WRITTEN PROBLEM: Write out all of the records below word for word.

SOURCE RECORDS:

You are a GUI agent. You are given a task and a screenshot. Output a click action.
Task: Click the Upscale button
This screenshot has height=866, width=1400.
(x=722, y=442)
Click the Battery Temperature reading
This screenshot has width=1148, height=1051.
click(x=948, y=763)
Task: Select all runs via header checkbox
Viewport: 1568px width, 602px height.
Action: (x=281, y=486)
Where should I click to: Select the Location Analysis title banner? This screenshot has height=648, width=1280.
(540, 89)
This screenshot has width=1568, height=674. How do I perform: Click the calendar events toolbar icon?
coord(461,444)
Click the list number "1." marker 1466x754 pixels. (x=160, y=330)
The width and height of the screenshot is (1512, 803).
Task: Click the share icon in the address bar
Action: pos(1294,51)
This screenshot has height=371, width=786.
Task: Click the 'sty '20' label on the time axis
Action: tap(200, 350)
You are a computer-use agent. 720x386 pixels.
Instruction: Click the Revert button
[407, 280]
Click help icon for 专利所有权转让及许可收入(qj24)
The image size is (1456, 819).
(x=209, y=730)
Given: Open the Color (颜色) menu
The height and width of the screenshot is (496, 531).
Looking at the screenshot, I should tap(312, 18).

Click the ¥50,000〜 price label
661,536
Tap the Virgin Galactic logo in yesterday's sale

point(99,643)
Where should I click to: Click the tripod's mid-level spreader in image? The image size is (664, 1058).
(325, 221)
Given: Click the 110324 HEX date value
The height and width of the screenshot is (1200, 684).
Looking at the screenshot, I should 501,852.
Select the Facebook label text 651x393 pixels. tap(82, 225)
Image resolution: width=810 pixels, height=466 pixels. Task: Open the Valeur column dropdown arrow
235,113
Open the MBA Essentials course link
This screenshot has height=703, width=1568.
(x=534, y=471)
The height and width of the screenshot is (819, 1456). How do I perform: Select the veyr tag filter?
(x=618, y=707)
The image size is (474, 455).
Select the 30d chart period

ANSWER TO THE PROBLEM:
You are a GUI agent. You are given a task and a screenshot. Output a click action.
Task: Click the Upscale button
This screenshot has height=866, width=1400.
(x=722, y=442)
Click the Battery Temperature reading
This screenshot has width=1148, height=1051.
click(x=948, y=763)
Task: Select all runs via header checkbox
Viewport: 1568px width, 602px height.
Action: (x=281, y=486)
Where should I click to: Select the Location Analysis title banner? This screenshot has height=648, width=1280.
(540, 89)
This screenshot has width=1568, height=674. How do I perform: Click the calendar events toolbar icon?
coord(461,444)
Click the list number "1." marker 1466x754 pixels. (x=160, y=330)
The width and height of the screenshot is (1512, 803).
Task: Click the share icon in the address bar
Action: pos(1294,51)
This screenshot has height=371, width=786.
Task: Click the 'sty '20' label on the time axis
Action: tap(200, 350)
You are a computer-use agent. 720x386 pixels.
Instruction: Click the Revert button
[407, 280]
Click help icon for 专利所有权转让及许可收入(qj24)
The image size is (1456, 819).
(x=209, y=730)
Given: Open the Color (颜色) menu
The height and width of the screenshot is (496, 531).
Looking at the screenshot, I should tap(312, 18).

Click the ¥50,000〜 price label
661,536
Tap the Virgin Galactic logo in yesterday's sale

point(99,643)
Where should I click to: Click the tripod's mid-level spreader in image? The image size is (664, 1058).
(325, 221)
Given: Click the 110324 HEX date value
The height and width of the screenshot is (1200, 684).
Looking at the screenshot, I should 501,852.
Select the Facebook label text 651x393 pixels. tap(82, 225)
Image resolution: width=810 pixels, height=466 pixels. Task: Open the Valeur column dropdown arrow
235,113
Open the MBA Essentials course link
This screenshot has height=703, width=1568.
(x=534, y=471)
The height and width of the screenshot is (819, 1456). How do I perform: Select the veyr tag filter?
(x=618, y=707)
The image size is (474, 455).
Select the 30d chart period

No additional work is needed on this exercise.